Exercise material section start

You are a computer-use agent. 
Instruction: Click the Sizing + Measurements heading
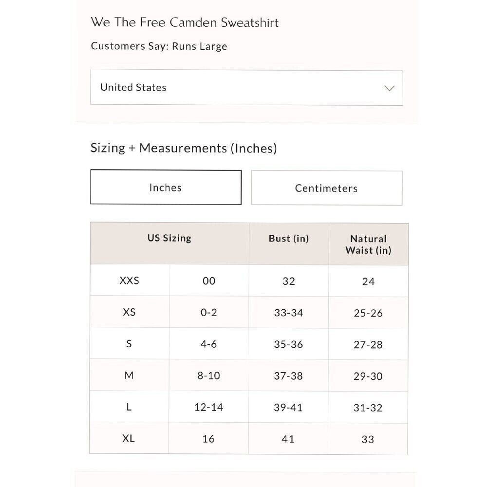184,148
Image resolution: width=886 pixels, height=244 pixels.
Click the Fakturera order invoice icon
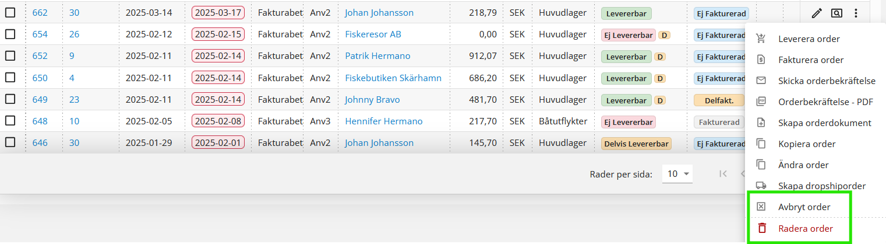tap(760, 60)
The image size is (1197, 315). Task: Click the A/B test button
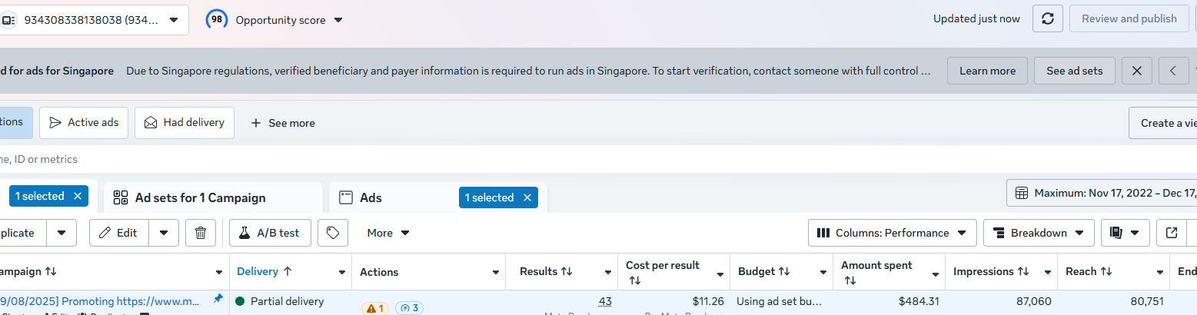(270, 233)
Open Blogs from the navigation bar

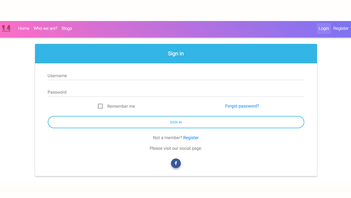coord(67,28)
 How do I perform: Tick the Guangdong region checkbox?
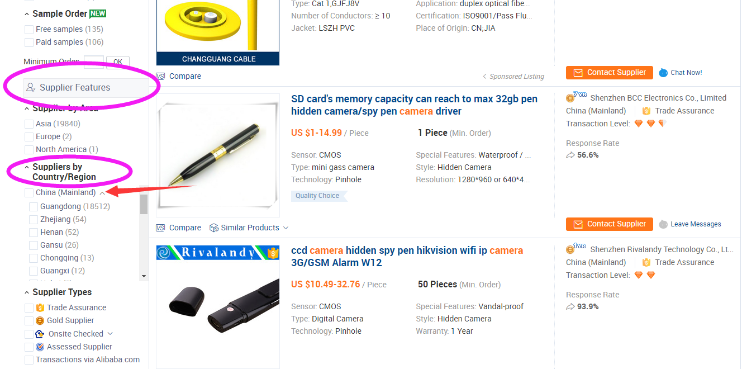34,206
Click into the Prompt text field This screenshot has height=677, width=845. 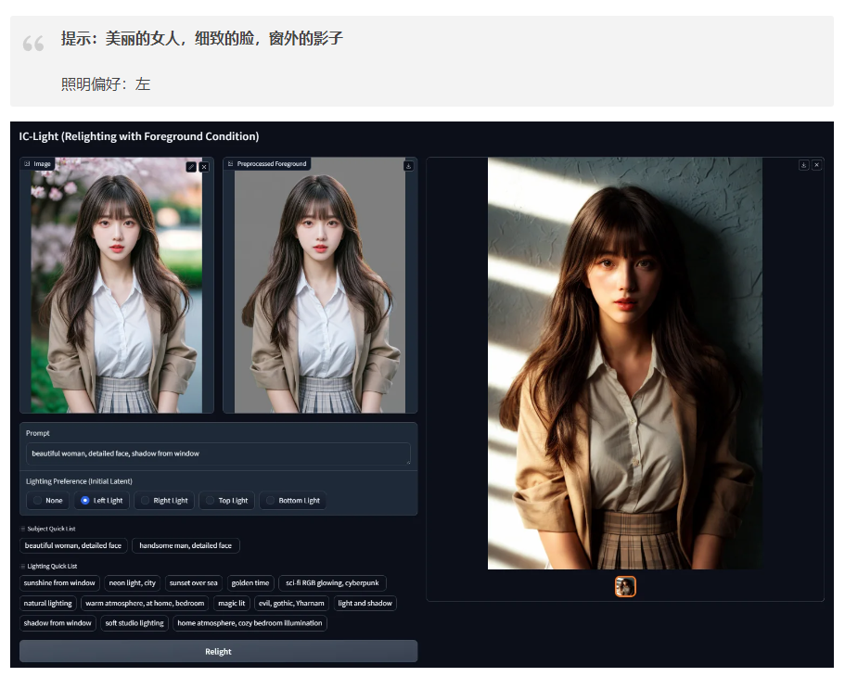218,453
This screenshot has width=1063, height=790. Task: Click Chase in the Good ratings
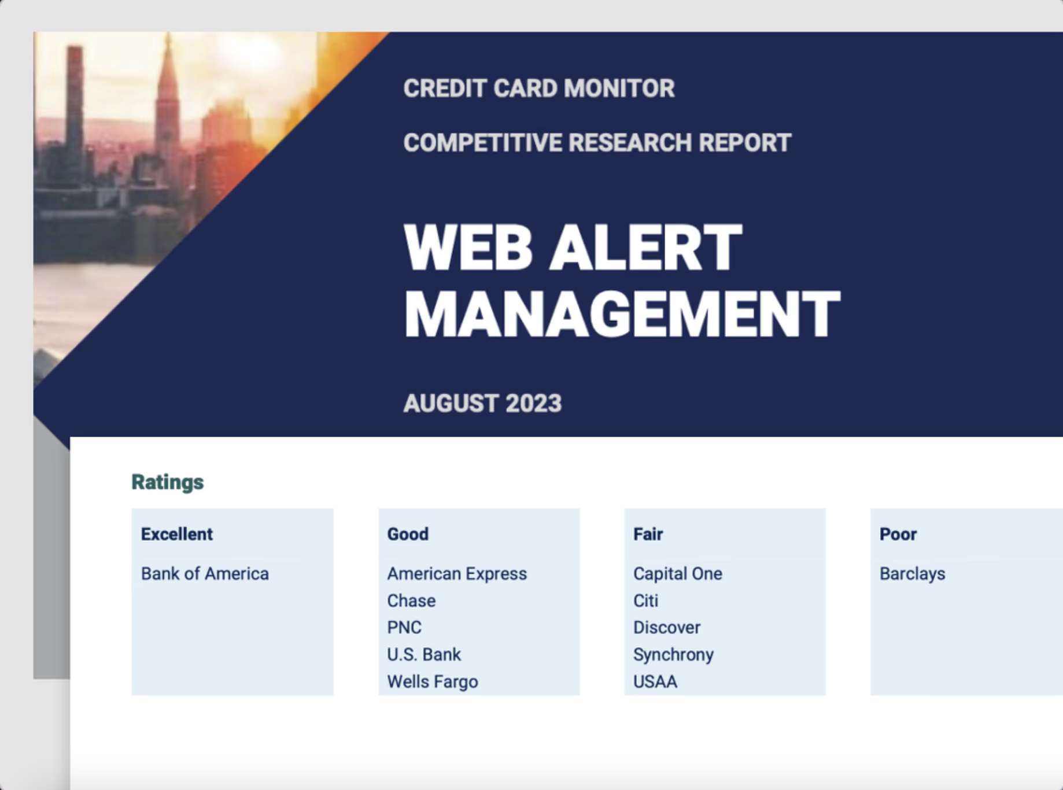click(x=411, y=601)
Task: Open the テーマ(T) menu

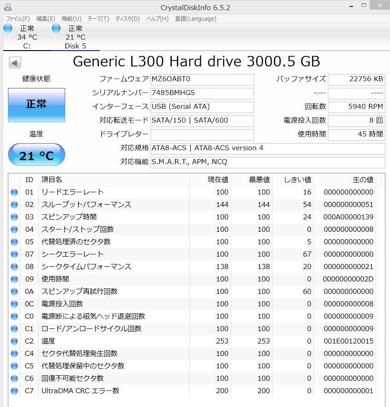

Exercise material section end

■ Directions ■
Starting at the line where "This screenshot has width=1063, height=790." appears, restate every line through the end of the records above exactly, but omit the pictures.

■ Response to this exercise ■
This screenshot has width=1063, height=790. Task: Click Chase in the Good ratings
click(x=411, y=601)
Task: Open the テーマ(T) menu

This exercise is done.